The starting point was remarkably similar to the situation in India and Sri Lanka. In a polity divided by ethnicity (Malays, Chinese and Indians), the colonial government introduced in 1946 the Malayan Union, a constitutional plan for the Malay Peninsula (excluding Singapore) that proposed to confer a common citizenship on her peoples, irrespective of race or origin. 

It was perceived by the indigenous peoples as a programme which would mainly benefit the immigrant population. The scheme provoked an immediate and impassioned constitutional controversy which threatened to undermine the very basis of British rule in Malaya. There were widespread political protests by the Malays opposing the introduction of this new system of government…. So, barely three months later, the decision was taken to abort the Malayan Union scheme, and in February 1948 the Union was replaced by the Federation of Malaya. 

The introduction of this new scheme made the immigrant population rather unhappy because, despite being given citizenship almost immediately, they had to accept the special rights and privileges awarded to the indigenous peoples. From then on, the issue of special rights and privileges became one of the central contentious issues in inter-ethnic relations in Malaysia.

The important question to ask is why the decision was taken to reverse the Malayan Union? And why did the British not adopt the alternative of communal electorates as they had done in India? And further, how was the reversal made to stick in the face of the discontent of the minorities? 

Amongst the main reasons must have been the fact that the British were not in a hurry to leave in 1946 – in fact they did not do so till 1957. In the meantime Malaya was their richest colony contributing significantly to the British government even in the war-torn situation. Therefore there was a significant motivation for the British to make political stability the main objective and to make any agreement stick. This they did under an emergency ordinance. 

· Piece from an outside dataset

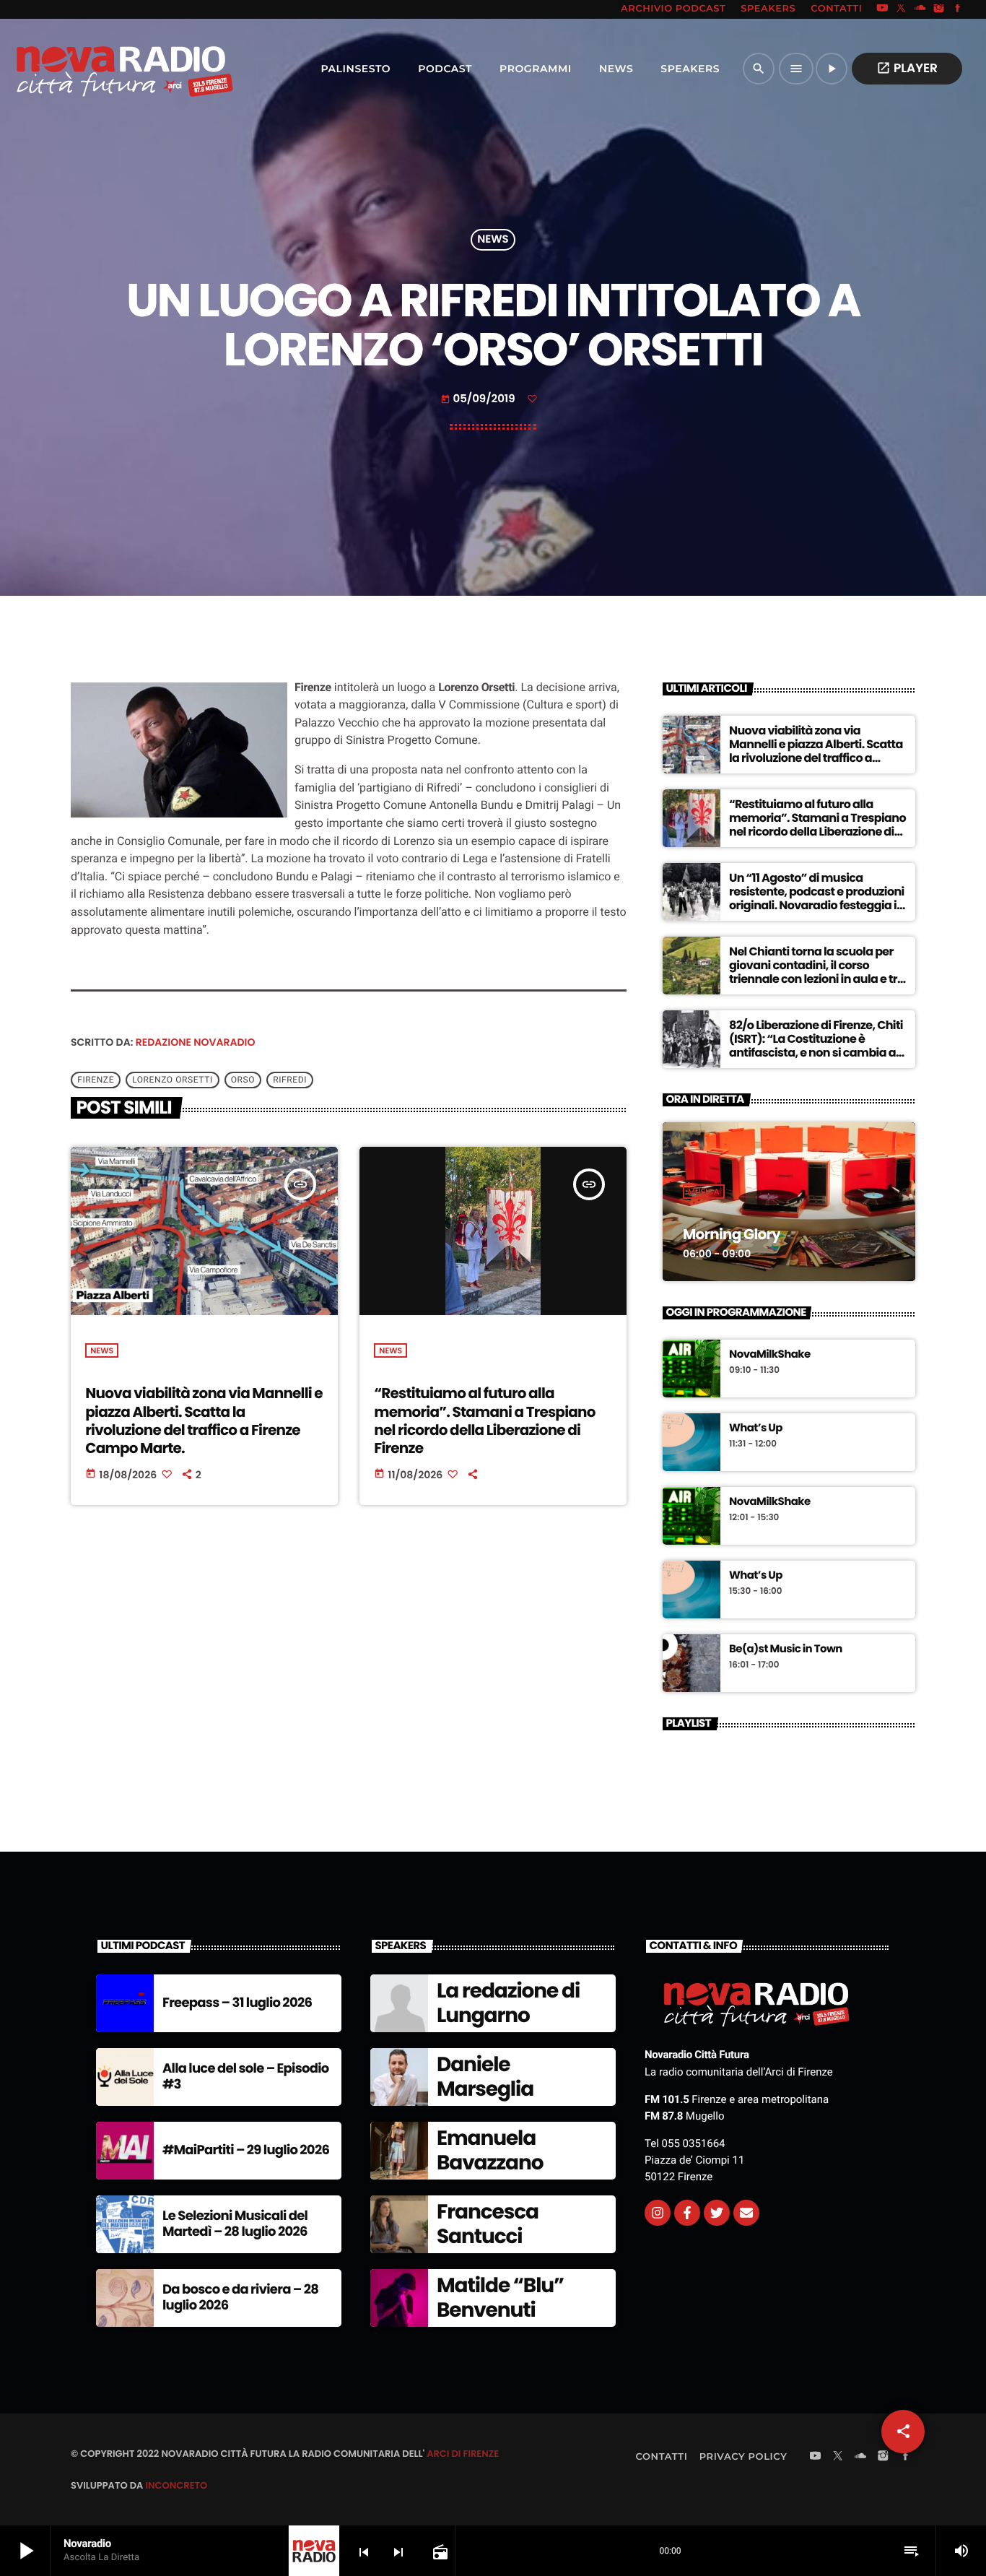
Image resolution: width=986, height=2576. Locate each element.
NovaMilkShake (770, 1354)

In parallel, the British continued the search for an ‘ethnic bargain,’ a formula to ensure stable inter-ethnic relationships within the country to secure the economic benefits. As a result of the brief experiment with the Malayan Union a number of ethnic-based political parties had come into existence. These parties were allowed to operate in the Federation of Malaya and the members of the Federal Council within the colonial government and its executive arm were recruited from these political parties. 

The introduction of modern electoral politics, mainly through local council elections in the urban areas of Malaya… also provided the opportunity for political parties… to form a coalition…. Since then ‘coalition politics’ has remained the main feature of modern Malaysian electoral politics… It is through such coalitions that the process of ‘ethnic bargaining’ became institutionalized in Malaysian politics…. A special feature of the ‘ethnic bargain’ was that it was a bargain or negotiation conducted by the elite of each group on behalf of the rest. Often the elite, who were all English educated and people of high position or from well-to-do families, were selected by the British themselves. 

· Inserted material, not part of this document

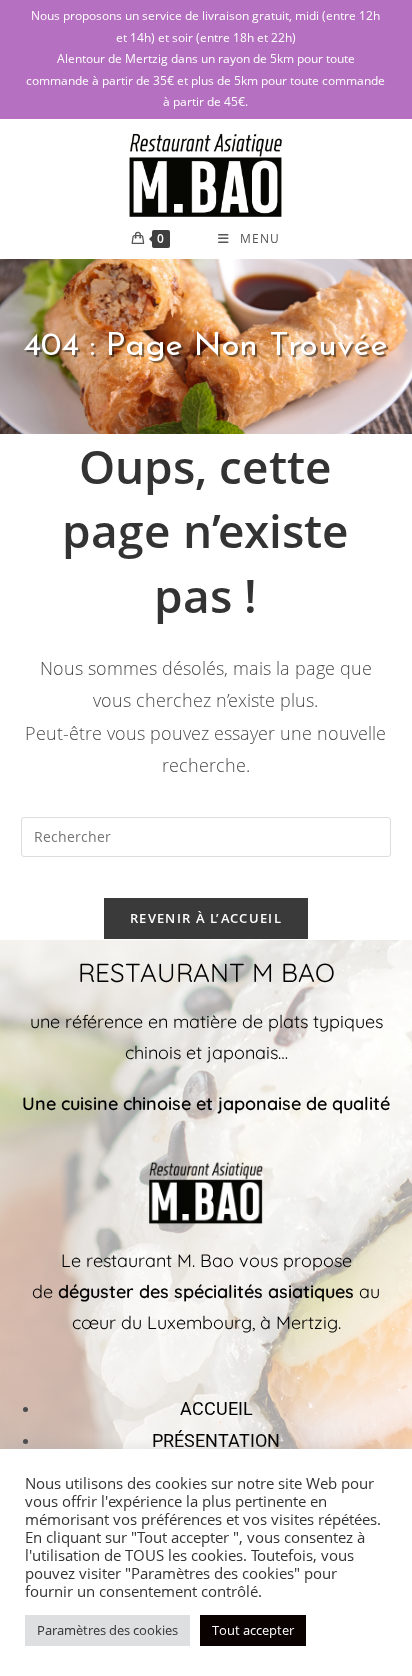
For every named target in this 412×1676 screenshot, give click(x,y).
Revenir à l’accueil (206, 918)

The ethnic bargain was at its height when the constitution for an independent Malaya was drawn up…. In a way the Malaysian constitution is not only a legal document, like any other constitution, but also a sort of ‘social contract’ between the ethnic groups in which the interests of each of the ethnic group were guaranteed, protected and written into the constitution.

Malaysia today is not a republic but a federal constitutional elective monarchy. In this bare-bones sketch we have skipped over details of how the indigenous rulers who were guarantors of social stability in their areas were accommodated and how the King of Malaysia is elected to a five-year term among the nine hereditary Sultans of the Malay states; the executive head of the government being an elected Prime Minister. (We would urge interested readers to read the entire chapter to pick up the details.) 

Malaysia is a middle-income country now so the proof of the pudding is in the eating. Variously labeled as a semi- or quasi- or half-breed democracy, it has had its hiccups but nowhere near the same level of internal conflict as India, Pakistan or Sri Lanka. And, it has delivered much more to those at the bottom of its social hierarchy.

This does suggest that ‘building democracy’ is more than borrowing a formula or a model; it is an art that often involves fairly messy bargaining and adaptations that account for the realities that exist on the ground. And, of course, it needs a fair bit of luck. But luck alone is not enough where the participants are rigidly sold on a first-best solution that may be impossible to obtain and may actually undermine society itself. 

We had made this point earlier in another post on the importance of second-best institutions.